╭─ Extracted text
CREATE INDEX idx_order_date ON orders(order_date);
-- ✅ If you only SELECT columns present in the index
SELECT order_id, order_date FROM orders ORDER BY order_date;
-- Extra: Using index (Perfect, no filesort!)
-- ⚠️ If you SELECT * or multiple unindexed columns
SELECT * FROM orders ORDER BY order_date;
-- Extra: Using filesort (must still sort because it needs to read extra columns from the table!)
Crucial Note: An index alone isn't enough! MySQL avoids filesort only if:
- There's an index on the
ORDER BYcolumn. - The query only SELECTs columns nested inside the index (Covering index).
- OR the cost of reading sequentially from the index + a table lookup is cheaper than performing a filesort.
2. Using Filesort (No Index Available)
When there's no suitable index, MySQL must perform a filesort - a manual sorting operation.
SELECT * FROM orders WHERE status = 'completed' ORDER BY total_amount;
-- ❌ Must sort manually → SLOW
When Does MySQL Avoid Filesort?
╰─
╭─ Entries provided
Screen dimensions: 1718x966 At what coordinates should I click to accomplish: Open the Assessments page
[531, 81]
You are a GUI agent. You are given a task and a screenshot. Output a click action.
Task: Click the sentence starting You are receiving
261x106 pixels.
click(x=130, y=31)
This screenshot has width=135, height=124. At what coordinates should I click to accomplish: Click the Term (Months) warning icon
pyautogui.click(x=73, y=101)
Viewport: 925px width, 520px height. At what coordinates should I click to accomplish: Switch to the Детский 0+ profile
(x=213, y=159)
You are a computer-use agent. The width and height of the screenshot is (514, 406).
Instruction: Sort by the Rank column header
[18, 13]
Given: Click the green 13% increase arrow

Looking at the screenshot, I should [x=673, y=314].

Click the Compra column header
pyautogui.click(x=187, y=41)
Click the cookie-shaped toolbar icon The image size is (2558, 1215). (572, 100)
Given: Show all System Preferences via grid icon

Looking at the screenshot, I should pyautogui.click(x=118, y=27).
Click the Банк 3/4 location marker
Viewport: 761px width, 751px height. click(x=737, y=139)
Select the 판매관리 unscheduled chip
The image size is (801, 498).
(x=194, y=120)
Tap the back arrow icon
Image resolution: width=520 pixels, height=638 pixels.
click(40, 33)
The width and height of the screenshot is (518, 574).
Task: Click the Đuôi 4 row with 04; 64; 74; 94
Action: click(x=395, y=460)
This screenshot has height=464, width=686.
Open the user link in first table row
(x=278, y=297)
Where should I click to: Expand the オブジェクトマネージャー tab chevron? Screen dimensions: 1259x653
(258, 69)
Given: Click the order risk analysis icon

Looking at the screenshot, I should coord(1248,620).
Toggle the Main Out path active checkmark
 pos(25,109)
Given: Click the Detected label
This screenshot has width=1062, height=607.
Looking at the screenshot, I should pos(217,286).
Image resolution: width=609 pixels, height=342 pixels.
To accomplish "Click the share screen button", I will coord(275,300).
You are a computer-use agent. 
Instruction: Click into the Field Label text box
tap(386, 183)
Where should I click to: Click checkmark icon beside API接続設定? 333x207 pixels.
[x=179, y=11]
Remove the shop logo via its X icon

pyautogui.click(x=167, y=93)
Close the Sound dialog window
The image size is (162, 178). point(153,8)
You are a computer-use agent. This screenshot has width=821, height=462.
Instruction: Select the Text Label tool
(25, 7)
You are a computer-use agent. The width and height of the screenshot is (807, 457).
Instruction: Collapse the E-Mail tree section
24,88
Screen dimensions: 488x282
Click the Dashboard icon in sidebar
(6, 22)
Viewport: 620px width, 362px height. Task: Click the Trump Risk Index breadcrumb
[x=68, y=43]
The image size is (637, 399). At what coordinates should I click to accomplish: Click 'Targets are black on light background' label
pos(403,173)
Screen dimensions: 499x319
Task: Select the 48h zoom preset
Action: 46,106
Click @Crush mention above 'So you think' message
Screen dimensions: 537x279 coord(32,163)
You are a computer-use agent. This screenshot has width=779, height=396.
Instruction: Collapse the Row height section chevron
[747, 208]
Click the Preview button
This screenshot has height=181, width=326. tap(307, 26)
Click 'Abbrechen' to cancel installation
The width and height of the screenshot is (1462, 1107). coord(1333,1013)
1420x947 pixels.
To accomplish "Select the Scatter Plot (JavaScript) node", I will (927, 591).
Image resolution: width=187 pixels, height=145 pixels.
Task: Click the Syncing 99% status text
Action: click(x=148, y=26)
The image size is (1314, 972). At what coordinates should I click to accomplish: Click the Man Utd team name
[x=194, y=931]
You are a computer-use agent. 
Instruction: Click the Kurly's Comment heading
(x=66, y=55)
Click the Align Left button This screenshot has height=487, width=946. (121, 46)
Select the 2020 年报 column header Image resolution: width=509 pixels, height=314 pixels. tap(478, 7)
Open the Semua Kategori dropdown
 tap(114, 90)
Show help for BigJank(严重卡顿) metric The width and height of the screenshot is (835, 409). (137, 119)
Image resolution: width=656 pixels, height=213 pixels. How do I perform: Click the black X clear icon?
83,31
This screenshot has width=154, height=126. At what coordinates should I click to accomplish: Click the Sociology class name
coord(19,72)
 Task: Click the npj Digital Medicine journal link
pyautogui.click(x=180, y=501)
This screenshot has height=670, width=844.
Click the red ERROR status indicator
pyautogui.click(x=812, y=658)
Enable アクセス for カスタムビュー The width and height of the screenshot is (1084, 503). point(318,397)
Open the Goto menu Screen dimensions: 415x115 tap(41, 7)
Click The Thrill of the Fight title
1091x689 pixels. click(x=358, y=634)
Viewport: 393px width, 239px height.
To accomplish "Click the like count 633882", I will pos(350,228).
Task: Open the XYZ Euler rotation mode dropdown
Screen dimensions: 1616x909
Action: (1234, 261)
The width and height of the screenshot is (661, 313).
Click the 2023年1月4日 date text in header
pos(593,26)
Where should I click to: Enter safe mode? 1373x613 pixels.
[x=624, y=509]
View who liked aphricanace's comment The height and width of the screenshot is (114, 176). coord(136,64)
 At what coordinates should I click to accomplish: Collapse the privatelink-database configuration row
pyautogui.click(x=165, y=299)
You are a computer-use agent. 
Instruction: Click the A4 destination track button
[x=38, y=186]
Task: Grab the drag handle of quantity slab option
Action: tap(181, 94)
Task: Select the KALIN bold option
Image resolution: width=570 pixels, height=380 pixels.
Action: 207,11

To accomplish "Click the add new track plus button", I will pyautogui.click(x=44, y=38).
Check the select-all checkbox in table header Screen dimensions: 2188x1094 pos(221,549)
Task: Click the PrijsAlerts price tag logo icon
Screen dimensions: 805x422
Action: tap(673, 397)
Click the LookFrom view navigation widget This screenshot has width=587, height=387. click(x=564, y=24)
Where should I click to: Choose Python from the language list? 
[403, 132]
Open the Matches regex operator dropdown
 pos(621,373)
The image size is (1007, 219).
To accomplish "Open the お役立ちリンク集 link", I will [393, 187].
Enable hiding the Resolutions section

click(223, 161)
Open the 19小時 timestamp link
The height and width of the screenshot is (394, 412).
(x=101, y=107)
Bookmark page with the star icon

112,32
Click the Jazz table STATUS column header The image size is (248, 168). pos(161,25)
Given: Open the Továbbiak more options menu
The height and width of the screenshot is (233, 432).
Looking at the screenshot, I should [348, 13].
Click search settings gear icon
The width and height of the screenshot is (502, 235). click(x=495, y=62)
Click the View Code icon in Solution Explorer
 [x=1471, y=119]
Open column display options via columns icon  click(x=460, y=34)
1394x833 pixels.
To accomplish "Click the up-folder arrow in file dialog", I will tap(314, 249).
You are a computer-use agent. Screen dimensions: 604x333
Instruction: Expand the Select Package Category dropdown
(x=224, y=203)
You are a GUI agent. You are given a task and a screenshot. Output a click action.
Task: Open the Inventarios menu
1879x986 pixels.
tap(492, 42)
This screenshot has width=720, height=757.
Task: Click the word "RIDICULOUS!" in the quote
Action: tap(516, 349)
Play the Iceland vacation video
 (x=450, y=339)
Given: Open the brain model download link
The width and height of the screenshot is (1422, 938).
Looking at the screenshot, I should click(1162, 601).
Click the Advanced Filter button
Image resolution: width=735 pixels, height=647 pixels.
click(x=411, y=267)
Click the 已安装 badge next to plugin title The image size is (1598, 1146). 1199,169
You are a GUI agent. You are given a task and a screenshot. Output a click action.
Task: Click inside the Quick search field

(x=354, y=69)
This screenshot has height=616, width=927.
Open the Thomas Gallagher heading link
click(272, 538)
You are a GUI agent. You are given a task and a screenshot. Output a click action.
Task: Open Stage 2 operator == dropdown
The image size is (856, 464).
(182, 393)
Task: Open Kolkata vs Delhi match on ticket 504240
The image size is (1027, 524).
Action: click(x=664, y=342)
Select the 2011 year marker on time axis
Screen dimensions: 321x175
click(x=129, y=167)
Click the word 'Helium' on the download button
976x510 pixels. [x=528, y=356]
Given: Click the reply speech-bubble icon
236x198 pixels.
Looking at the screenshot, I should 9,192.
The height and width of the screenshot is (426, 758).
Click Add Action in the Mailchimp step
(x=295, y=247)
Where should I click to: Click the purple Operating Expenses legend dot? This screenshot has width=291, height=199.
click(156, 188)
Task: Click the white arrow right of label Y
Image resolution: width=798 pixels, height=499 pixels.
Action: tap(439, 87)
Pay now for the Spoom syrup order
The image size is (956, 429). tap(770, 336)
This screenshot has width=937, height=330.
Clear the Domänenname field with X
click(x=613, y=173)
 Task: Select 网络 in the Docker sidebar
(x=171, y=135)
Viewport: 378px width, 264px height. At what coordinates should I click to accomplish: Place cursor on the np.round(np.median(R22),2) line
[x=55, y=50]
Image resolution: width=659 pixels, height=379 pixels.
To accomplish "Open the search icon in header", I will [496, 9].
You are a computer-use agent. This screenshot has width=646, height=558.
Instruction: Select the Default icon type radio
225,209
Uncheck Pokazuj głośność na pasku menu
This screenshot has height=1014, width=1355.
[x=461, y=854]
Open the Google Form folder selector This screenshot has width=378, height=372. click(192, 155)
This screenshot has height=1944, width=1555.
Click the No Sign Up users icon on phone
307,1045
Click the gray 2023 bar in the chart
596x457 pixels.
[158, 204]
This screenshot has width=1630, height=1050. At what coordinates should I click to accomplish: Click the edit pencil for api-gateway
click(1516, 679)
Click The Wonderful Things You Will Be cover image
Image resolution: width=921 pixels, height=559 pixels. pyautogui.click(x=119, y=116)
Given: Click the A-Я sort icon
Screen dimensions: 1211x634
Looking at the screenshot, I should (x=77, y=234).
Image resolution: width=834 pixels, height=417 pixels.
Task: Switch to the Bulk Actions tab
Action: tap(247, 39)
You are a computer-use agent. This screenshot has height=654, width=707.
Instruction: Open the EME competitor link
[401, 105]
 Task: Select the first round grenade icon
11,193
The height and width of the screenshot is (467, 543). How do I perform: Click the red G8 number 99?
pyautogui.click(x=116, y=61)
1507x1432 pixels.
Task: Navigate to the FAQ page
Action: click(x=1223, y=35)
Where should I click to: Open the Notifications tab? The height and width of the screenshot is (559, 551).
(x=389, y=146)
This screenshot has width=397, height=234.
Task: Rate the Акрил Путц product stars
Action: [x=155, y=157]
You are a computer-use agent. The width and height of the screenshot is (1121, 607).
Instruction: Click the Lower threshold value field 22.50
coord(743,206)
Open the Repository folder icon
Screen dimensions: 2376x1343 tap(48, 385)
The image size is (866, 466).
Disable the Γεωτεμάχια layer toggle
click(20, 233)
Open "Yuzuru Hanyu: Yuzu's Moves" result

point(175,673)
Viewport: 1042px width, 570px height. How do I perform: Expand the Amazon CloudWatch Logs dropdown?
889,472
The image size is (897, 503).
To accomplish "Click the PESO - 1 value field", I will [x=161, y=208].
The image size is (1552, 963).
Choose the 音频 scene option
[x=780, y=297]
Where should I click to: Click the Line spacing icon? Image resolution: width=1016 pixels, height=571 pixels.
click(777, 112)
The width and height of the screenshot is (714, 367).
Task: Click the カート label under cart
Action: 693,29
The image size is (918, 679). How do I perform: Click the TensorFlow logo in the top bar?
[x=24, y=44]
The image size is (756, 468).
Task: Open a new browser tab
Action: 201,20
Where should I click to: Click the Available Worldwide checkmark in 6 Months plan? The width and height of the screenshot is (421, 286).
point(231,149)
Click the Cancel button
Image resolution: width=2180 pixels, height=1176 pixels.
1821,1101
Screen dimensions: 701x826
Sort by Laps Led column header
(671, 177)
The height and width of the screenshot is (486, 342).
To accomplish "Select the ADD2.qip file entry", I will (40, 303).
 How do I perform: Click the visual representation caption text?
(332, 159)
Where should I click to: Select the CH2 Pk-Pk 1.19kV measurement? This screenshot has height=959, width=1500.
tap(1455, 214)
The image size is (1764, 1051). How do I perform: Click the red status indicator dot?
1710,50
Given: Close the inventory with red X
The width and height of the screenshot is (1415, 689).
╰─
What this exercise asks:
- a) Quote the passage on MySQL filesort from "Crucial Note: An" through "performing a filesort.", inclusive.
- b) In the passage on MySQL filesort, shorten the paragraph beginning "When there's no suitable index" while keeping its main facts.
- c) Carry on the passage on MySQL filesort from the point where it stops.

Outputs:
- a)
Crucial Note: An index alone isn't enough! MySQL avoids filesort only if:
- There's an index on the
ORDER BYcolumn. - The query only SELECTs columns nested inside the index (Covering index).
- OR the cost of reading sequentially from the index + a table lookup is cheaper than performing a filesort.

- b) Without a suitable index, MySQL has to sort the rows manually with a filesort.

- c)
MySQL skirts around filesort if it meets these constraints:
✅ Case 1: Covering Index
CREATE INDEX idx_date_id_total ON orders(order_date, order_id, total_amount);
SELECT order_id, order_date, total_amount FROM orders ORDER BY order_date;
-- Extra: Using index (all columns exist in the index!)
✅ Case 2: Index + Table Lookup is cheaper than Filesort
CREATE INDEX idx_customer_date ON orders(customer_id, order_date);
SELECT * FROM orders WHERE customer_id = 123 ORDER BY order_date LIMIT 20;
-- Avoids filesort because it only needs to sequentially pull 20 rows from the index
❌ Case where Filesort is Mandatory
-- No index on order_date
SELECT * FROM orders ORDER BY order_date;
-- Has index but SELECT * grabs a bunch of columns
SELECT * FROM orders ORDER BY order_date;
-- MySQL assumes filesort is cheaper than an index scan + a bunch of table lookups
-- Index doesn't match the ORDER BY field
SELECT * FROM orders WHERE status = 'completed' ORDER BY total_amount;
III. 8 Strategies to Optimize ORDER BY
1. Create the Appropriate Index (Most Important)
-- ❌ BEFORE: Filesort
SELECT * FROM orders WHERE customer_id = 123 ORDER BY order_date;
-- Create composite index
CREATE INDEX idx_customer_date ON orders(customer_id, order_date);
-- ✅ AFTER: No filesort, 70x faster!
Composite Index Principle: The order of the columns matters: (WHERE column, ORDER BY column). The index should always declare the WHERE filter column first, followed by the sorting column.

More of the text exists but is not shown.